Ali paints her way to qualify for the National WorldSkills Competition

A Painter Decorator apprentice and participant in The BUSY Sisters mentoring program, Ali Maher has qualified for the National Worldskills competition which will be held later this year in Melbourne.

The National Worldskills competition is held over three days to showcase the very best of Australian skills excellence and career pathways. In August, visitors will get to witness the country’s best trainees and apprentices go head-to-head in a high-pressure skills competition. Finalists for each trade will then qualify for the international Worldskills Championships which will be held September 2024 in Lyon, France.

To qualify for the Nationals, Ali had to beat other finalists in her closest regional competition held in Toowoomba last October. Firstly though, she had to be shortlisted to compete in the regionals, a trial period that takes around five to six months.

At the regional event, qualifying apprentices represented a range of ages and stages in their apprenticeship, some only in their first year, and Ali, a second-year apprentice, was the only female representing her trade.

Ali said of the regional competition, “I’m a painter decorator but each trade has their own thing, like mechanics, boilermakers etc. Criteria wise there are different categories e.g., work health and safety and we are also given a full design to paint. We have to stencil to measurement, and we have a blank wall to design and paint. You must be within 3mm of each point in the drawing and you get marked down if you go over that.

“It’s quite stressful actually. I was a bit nervous, but I think that’s where the boys fell down the wayside because they sort of cracked under pressure. I was like, this is fun, I like high pressure situations.

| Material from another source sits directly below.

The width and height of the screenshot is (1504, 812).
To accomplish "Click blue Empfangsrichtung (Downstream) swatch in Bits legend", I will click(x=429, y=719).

“I didn’t believe I’d win, thought there may be a chance to come second or third but I ended up winning. I was the only girl, obviously we are under-represented in the trades. The judges came up to me afterwards and said they even marked me harder (so it didn’t look like they were just going for the only girl) – and I still won!”

Ali is now busy preparing for the Nationals.

“I’m looking forward to the Nationals in Melbourne but it’s very nerve-wracking. My trainer (Nigel Gorman) is going with me which is good. We do preparation, it’s like a school assignment. We have the criteria list to go by and there are certain things we have to do. For example, there is an amount of time to do a mural on the wall. Also, a certain amount of time for wallpapering – bit nervous about that!”

BUSY Sisters is a mentoring program that supports females who are entering or have entered non-traditional trades, offering one-on-one support with a female mentor who has had first-hand experience in a male-dominated industry.  Caroline Miall, Ali’s mentor, believes Ali will do really well in the National competition.

“Caroline is my mentor and it’s so nice that someone checks in! We regularly chat about work and sometimes we meet at TAFE.  Not just me, sometimes we have a lot of girls in the class, so she checks in with them as well.”

When asked what she would say to other women looking to enter a non-traditional trade, Ali stated, “I often get asked this question, so I’ve thought about it a lot. I would say girls are tougher. Having someone that pushes you, like a dedicated boss or tradie that supports you helps. But yes, I would say to women – you’re tough. The game is tough but you’re tougher so you can do it!”

Caroline Miall (BUSY Sisters Mentor) with Ali Maher who has qualified for the National Worldskills competition to be held in Melbourne in August this year.